RISC (Reduced Instruction Set Computer):
- Load-Store architecture: Only load/store access memory; arithmetic on registers.
- Simple, uniform instructions (typically 32 bits).
- Fewer instructions, but easier to optimize and parallelize.
- Examples: ARM, RISC-V, MIPS, PowerPC.
- Advantage: Simpler hardware design, better for pipelining.
CISC (Complex Instruction Set Computer):
- Memory-oriented: Instructions can operate directly on memory.
- Variable-length instructions (x86: 1-15 bytes).
- Larger instruction set (100s of instructions).
- Examples: x86, x86-64, VAX.
- Advantage: Denser code (fewer instructions), reduces memory footprint. Disadvantage: Complex decoder.

ISA Components:

Registers: Storage locations (fast, on-chip).
General-purpose registers (GPRs): For data and addresses.
Special-purpose registers: Program counter (PC), stack pointer (SP), status register.
Floating-point registers: For FP arithmetic (separate in some ISAs, shared in others).
Example: ARM64 has 31 general-purpose 64-bit registers + PC/SP.
Data Types: Integer (8/16/32/64-bit), floating-point (FP32/FP64), vectors (SIMD).
Instructions: Arithmetic (ADD, SUB, MUL), logic (AND, OR, XOR), memory (LOAD, STORE), control flow (BRANCH, JUMP), special (NOP, SYSCALL).
Addressing Modes: How to specify operands.
Register: ADD R1, R2, R3 (add R2 and R3, store in R1).
Immediate: ADD R1, R2, 5 (add 5 to R2, store in R1).
Indirect: LOAD R1, [R2] (load from memory address in R2).
Indexed: LOAD R1, [R2 + offset] (base + offset).
Auto-increment: LOAD R1, [R2++] (load from R2, then increment R2).
Memory Model:
Byte-addressable: Each byte has a unique address (x86, ARM, RISC-V).
Endianness: Byte order (little-endian vs. big-endian).
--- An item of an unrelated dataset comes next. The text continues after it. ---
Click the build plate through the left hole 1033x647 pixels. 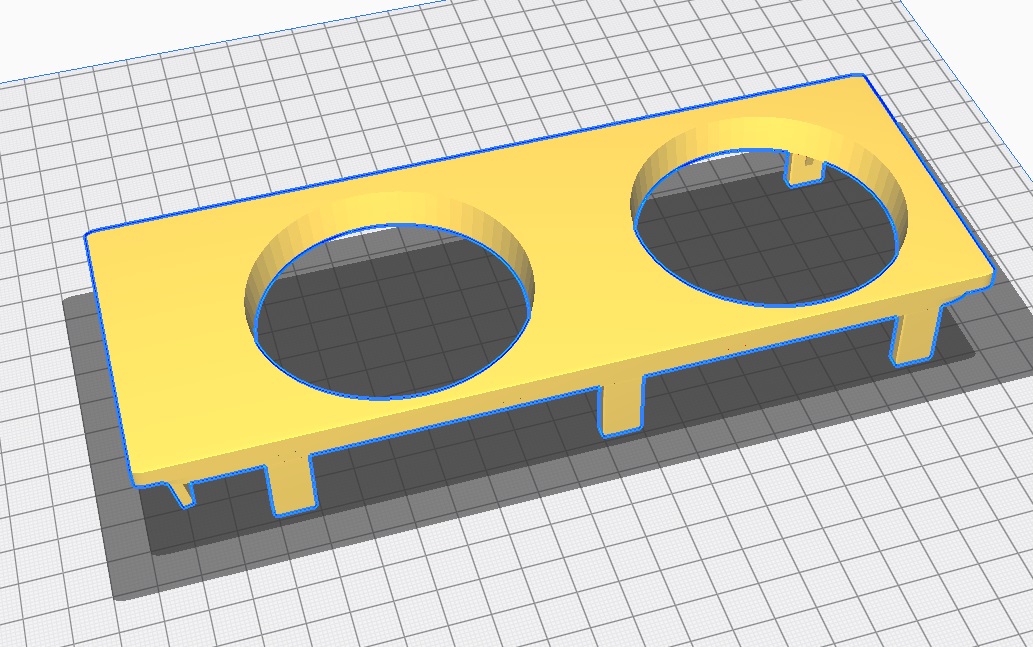click(x=390, y=330)
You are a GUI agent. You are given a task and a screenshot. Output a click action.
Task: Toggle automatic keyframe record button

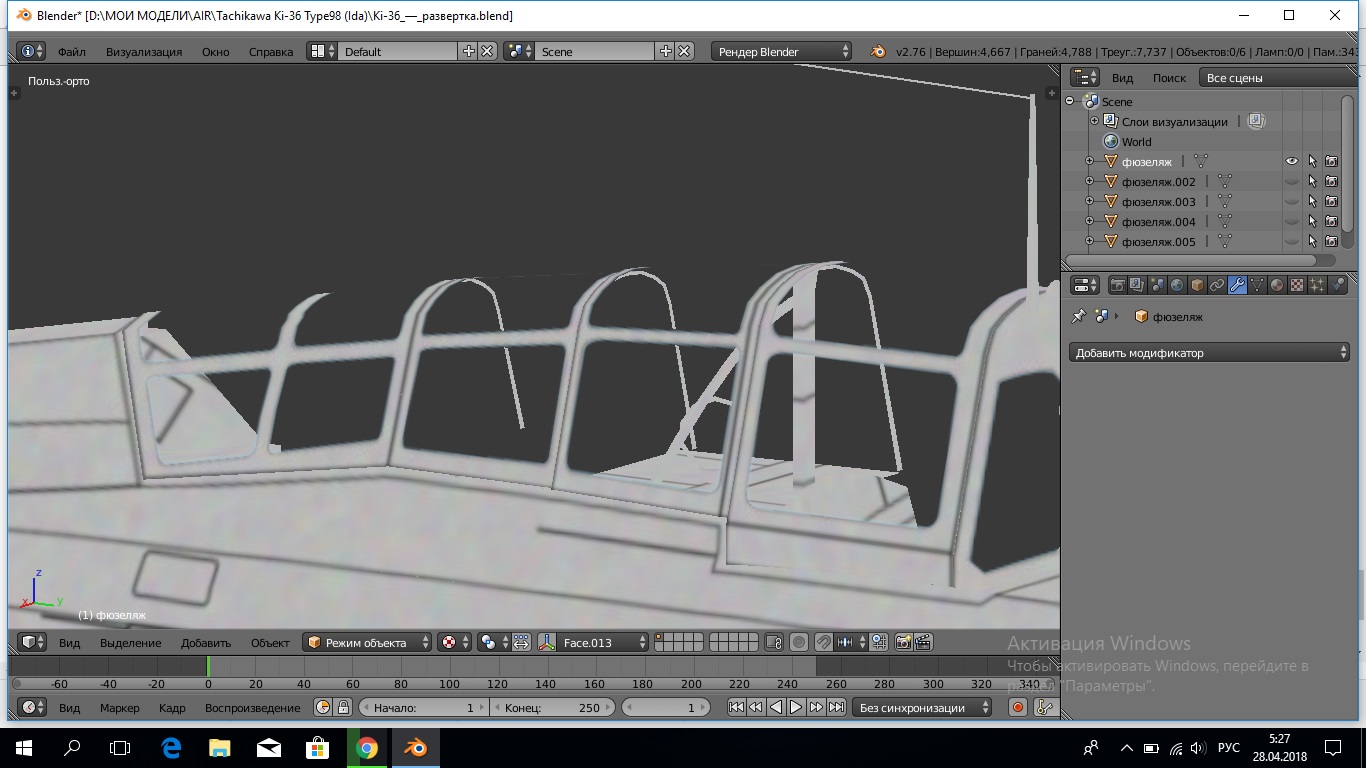click(x=1018, y=707)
ARM64 and x86 are little-endian.
Instruction Encoding: How bits map to opcode, registers, immediates.
Fixed-length (RISC, e.g., 32 bits for ARM): Simpler decode, easier to parallelize.
Variable-length (CISC, e.g., x86): Denser code, complex decode.

ISA Specification Examples:

ARM64 (ARMv8 & later): 32-bit fixed-length instructions, 31 GPRs, load-store architecture, unified floating-point ISA.
x86-64: 1-15 byte variable-length instructions, 8/16 GPRs (depending on mode), memory-to-memory operations, separate FP/SIMD registers.
RISC-V: Modular ISA with base RVI (integer) + optional extensions (F=float, D=double, M=multiply, etc.). 32-bit base instruction (16-bit compressed variant).

Instruction Formats & Encoding¶

ARM64 Example Instruction Formats:

Register-to-Register (arithmetic):
31 30 29 28 27 26 25 24 [opcode: 8 bits] [operands: 16 bits]
ADD X0, X1, X2  →  Opcode determines operation; X0=destination, X1/X2=sources.

Load from Memory:
LDR X0, [X1]  →  Load from address in X1, store in X0.

Branch:
B label  →  Branch to address specified by label (26-bit offset).

x86-64 Example:

89 C8           →  MOV EAX, ECX  (copy ECX to EAX)
48 89 C0        →  MOV RAX, RAX  (64-bit version, REX prefix required)

Resources¶

"Computer Organization and Design: ARM Edition" by Patterson & Hennessy: ISA fundamentals with ARM64 focus.
"ARM Architecture Reference Manual (ARMv8 & ARMv9)": Official ISA specification.
"RISC-V ISA Specification": Official open-source ISA guide.
"x86-64 Application Binary Interface (ABI)": System V ABI for x86-64.

2. CPU Design & Microarchitecture¶

From ISA to Hardware¶

Microarchitecture = How the ISA is implemented in silicon.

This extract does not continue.